Required work = An unchanged copy of every record below, without pictures, is the goal.

Stored items from a collection

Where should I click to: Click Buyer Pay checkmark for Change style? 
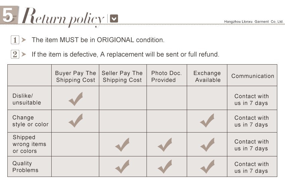point(75,120)
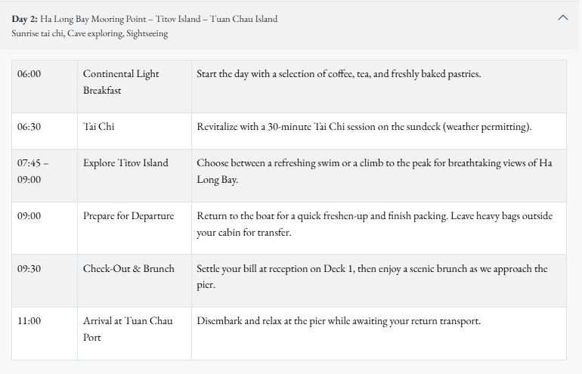Click the Day 2 accordion header title

[x=144, y=19]
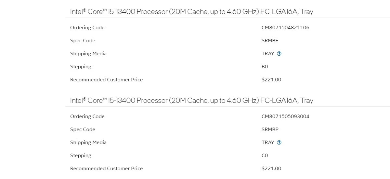Image resolution: width=390 pixels, height=179 pixels.
Task: Click second Shipping Media label
Action: point(88,143)
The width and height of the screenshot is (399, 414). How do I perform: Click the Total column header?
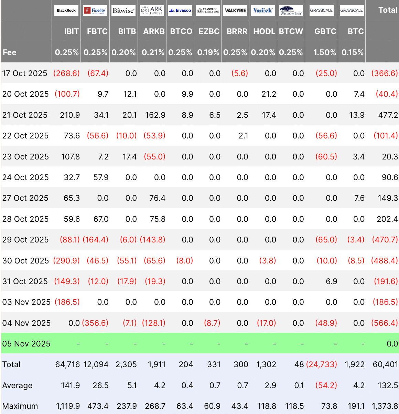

Problem solution =
Where should I click to: Click Buyer Pay checkmark for Change style? 
point(75,120)
Click the Day 2 accordion header title

[x=144, y=19]
Image resolution: width=390 pixels, height=179 pixels.
Task: Click second Shipping Media label
Action: point(88,143)
The width and height of the screenshot is (399, 414). How do I perform: Click the Total column header?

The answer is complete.